Give back every entry, exactly as written.

Records from a collection
━━━━━━━━━━━━━━━━
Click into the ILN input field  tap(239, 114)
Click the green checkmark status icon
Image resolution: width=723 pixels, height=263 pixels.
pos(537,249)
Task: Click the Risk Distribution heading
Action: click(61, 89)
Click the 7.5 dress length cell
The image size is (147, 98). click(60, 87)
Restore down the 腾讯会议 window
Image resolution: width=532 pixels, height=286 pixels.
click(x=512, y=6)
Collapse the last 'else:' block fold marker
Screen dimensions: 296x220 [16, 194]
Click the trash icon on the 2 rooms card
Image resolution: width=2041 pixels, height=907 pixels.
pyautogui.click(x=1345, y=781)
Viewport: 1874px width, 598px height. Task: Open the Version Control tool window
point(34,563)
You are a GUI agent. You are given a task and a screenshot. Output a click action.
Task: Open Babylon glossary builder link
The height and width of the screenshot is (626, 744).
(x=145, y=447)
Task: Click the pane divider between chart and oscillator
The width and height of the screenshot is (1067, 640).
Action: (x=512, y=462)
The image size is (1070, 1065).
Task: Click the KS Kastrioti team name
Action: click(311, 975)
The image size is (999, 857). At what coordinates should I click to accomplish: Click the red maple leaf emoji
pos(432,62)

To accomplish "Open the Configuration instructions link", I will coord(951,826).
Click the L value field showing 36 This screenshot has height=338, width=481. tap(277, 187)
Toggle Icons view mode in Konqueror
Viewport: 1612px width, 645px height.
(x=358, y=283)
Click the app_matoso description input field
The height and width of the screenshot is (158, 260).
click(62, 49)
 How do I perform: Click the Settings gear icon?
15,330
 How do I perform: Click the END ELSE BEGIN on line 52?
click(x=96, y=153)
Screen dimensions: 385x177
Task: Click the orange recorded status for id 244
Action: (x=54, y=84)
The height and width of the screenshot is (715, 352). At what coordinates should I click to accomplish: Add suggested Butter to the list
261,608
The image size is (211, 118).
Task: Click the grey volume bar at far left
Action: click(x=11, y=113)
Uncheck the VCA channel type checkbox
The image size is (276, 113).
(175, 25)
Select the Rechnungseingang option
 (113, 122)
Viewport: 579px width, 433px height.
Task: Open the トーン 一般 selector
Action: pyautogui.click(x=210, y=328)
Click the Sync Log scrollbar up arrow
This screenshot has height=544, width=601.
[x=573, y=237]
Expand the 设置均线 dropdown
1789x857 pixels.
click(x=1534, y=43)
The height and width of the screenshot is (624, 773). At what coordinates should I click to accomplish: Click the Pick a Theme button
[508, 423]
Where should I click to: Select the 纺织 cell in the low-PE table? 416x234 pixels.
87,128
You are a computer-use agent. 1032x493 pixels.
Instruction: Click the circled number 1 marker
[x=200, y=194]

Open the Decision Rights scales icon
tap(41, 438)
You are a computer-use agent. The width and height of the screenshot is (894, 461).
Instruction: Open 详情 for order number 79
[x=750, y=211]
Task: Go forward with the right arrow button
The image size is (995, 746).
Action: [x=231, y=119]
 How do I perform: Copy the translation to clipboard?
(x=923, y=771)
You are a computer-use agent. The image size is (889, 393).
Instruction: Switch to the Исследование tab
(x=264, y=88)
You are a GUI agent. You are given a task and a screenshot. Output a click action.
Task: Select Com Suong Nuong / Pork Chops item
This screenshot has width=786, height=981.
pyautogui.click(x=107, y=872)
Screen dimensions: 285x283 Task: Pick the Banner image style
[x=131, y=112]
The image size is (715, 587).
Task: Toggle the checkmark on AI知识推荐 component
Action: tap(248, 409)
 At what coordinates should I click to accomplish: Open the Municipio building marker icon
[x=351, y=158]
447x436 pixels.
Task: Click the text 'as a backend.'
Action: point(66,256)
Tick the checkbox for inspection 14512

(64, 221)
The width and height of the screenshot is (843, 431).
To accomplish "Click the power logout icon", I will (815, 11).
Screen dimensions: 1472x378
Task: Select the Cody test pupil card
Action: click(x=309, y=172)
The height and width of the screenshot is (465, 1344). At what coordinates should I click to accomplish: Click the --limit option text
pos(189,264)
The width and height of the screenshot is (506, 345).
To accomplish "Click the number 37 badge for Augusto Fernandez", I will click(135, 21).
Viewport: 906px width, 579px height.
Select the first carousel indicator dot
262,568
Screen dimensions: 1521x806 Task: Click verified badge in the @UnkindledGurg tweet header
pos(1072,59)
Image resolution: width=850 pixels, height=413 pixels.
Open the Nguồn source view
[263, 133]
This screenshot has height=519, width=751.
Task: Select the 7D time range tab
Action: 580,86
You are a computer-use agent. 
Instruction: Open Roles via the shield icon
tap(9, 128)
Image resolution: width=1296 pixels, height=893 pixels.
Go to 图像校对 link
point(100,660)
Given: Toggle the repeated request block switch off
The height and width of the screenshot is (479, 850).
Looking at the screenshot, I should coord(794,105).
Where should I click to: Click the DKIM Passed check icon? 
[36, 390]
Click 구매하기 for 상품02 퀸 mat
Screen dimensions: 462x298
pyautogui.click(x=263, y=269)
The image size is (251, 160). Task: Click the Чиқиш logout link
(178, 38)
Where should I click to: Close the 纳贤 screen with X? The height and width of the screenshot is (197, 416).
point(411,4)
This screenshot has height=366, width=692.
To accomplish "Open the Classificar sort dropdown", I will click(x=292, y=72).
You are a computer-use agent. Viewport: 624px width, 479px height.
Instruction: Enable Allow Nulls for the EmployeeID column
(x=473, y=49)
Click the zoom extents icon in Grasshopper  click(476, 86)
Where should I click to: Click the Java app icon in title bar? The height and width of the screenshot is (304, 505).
━━━━━━━━━━━━━━━━
### WRITTEN RESPONSE
Click into the ILN input field  tap(239, 114)
Click the green checkmark status icon
Image resolution: width=723 pixels, height=263 pixels.
pos(537,249)
Task: Click the Risk Distribution heading
Action: click(61, 89)
Click the 7.5 dress length cell
The image size is (147, 98). click(60, 87)
Restore down the 腾讯会议 window
Image resolution: width=532 pixels, height=286 pixels.
click(x=512, y=6)
Collapse the last 'else:' block fold marker
Screen dimensions: 296x220 [16, 194]
Click the trash icon on the 2 rooms card
Image resolution: width=2041 pixels, height=907 pixels.
pyautogui.click(x=1345, y=781)
Viewport: 1874px width, 598px height. Task: Open the Version Control tool window
point(34,563)
You are a GUI agent. You are given a task and a screenshot. Output a click action.
Task: Open Babylon glossary builder link
The height and width of the screenshot is (626, 744).
(x=145, y=447)
Task: Click the pane divider between chart and oscillator
The width and height of the screenshot is (1067, 640).
Action: (x=512, y=462)
The image size is (1070, 1065).
Task: Click the KS Kastrioti team name
Action: click(311, 975)
The image size is (999, 857). At what coordinates should I click to accomplish: Click the red maple leaf emoji
pos(432,62)

To accomplish "Open the Configuration instructions link", I will coord(951,826).
Click the L value field showing 36 This screenshot has height=338, width=481. tap(277, 187)
Toggle Icons view mode in Konqueror
Viewport: 1612px width, 645px height.
(x=358, y=283)
Click the app_matoso description input field
The height and width of the screenshot is (158, 260).
click(62, 49)
 How do I perform: Click the Settings gear icon?
15,330
 How do I perform: Click the END ELSE BEGIN on line 52?
click(x=96, y=153)
Screen dimensions: 385x177
Task: Click the orange recorded status for id 244
Action: (x=54, y=84)
The height and width of the screenshot is (715, 352). At what coordinates should I click to accomplish: Add suggested Butter to the list
261,608
The image size is (211, 118).
Task: Click the grey volume bar at far left
Action: click(x=11, y=113)
Uncheck the VCA channel type checkbox
The image size is (276, 113).
(175, 25)
Select the Rechnungseingang option
 (113, 122)
Viewport: 579px width, 433px height.
Task: Open the トーン 一般 selector
Action: pyautogui.click(x=210, y=328)
Click the Sync Log scrollbar up arrow
This screenshot has height=544, width=601.
[x=573, y=237]
Expand the 设置均线 dropdown
1789x857 pixels.
click(x=1534, y=43)
The height and width of the screenshot is (624, 773). At what coordinates should I click to accomplish: Click the Pick a Theme button
[508, 423]
Where should I click to: Select the 纺织 cell in the low-PE table? 416x234 pixels.
87,128
You are a computer-use agent. 1032x493 pixels.
Instruction: Click the circled number 1 marker
[x=200, y=194]

Open the Decision Rights scales icon
tap(41, 438)
You are a computer-use agent. The width and height of the screenshot is (894, 461).
Instruction: Open 详情 for order number 79
[x=750, y=211]
Task: Go forward with the right arrow button
The image size is (995, 746).
Action: [x=231, y=119]
 How do I perform: Copy the translation to clipboard?
(x=923, y=771)
You are a computer-use agent. The image size is (889, 393).
Instruction: Switch to the Исследование tab
(x=264, y=88)
You are a GUI agent. You are given a task and a screenshot. Output a click action.
Task: Select Com Suong Nuong / Pork Chops item
This screenshot has width=786, height=981.
pyautogui.click(x=107, y=872)
Screen dimensions: 285x283 Task: Pick the Banner image style
[x=131, y=112]
The image size is (715, 587).
Task: Toggle the checkmark on AI知识推荐 component
Action: tap(248, 409)
 At what coordinates should I click to accomplish: Open the Municipio building marker icon
[x=351, y=158]
447x436 pixels.
Task: Click the text 'as a backend.'
Action: point(66,256)
Tick the checkbox for inspection 14512

(64, 221)
The width and height of the screenshot is (843, 431).
To accomplish "Click the power logout icon", I will (815, 11).
Screen dimensions: 1472x378
Task: Select the Cody test pupil card
Action: click(x=309, y=172)
The height and width of the screenshot is (465, 1344). At what coordinates should I click to accomplish: Click the --limit option text
pos(189,264)
The width and height of the screenshot is (506, 345).
To accomplish "Click the number 37 badge for Augusto Fernandez", I will click(135, 21).
Viewport: 906px width, 579px height.
Select the first carousel indicator dot
262,568
Screen dimensions: 1521x806 Task: Click verified badge in the @UnkindledGurg tweet header
pos(1072,59)
Image resolution: width=850 pixels, height=413 pixels.
Open the Nguồn source view
[263, 133]
This screenshot has height=519, width=751.
Task: Select the 7D time range tab
Action: 580,86
You are a computer-use agent. 
Instruction: Open Roles via the shield icon
tap(9, 128)
Image resolution: width=1296 pixels, height=893 pixels.
Go to 图像校对 link
point(100,660)
Given: Toggle the repeated request block switch off
The height and width of the screenshot is (479, 850).
Looking at the screenshot, I should coord(794,105).
Where should I click to: Click the DKIM Passed check icon? 
[36, 390]
Click 구매하기 for 상품02 퀸 mat
Screen dimensions: 462x298
pyautogui.click(x=263, y=269)
The image size is (251, 160). Task: Click the Чиқиш logout link
(178, 38)
Where should I click to: Close the 纳贤 screen with X? The height and width of the screenshot is (197, 416).
point(411,4)
This screenshot has height=366, width=692.
To accomplish "Open the Classificar sort dropdown", I will click(x=292, y=72).
You are a computer-use agent. Viewport: 624px width, 479px height.
Instruction: Enable Allow Nulls for the EmployeeID column
(x=473, y=49)
Click the zoom extents icon in Grasshopper  click(476, 86)
Where should I click to: Click the Java app icon in title bar? The height and width of the screenshot is (304, 505).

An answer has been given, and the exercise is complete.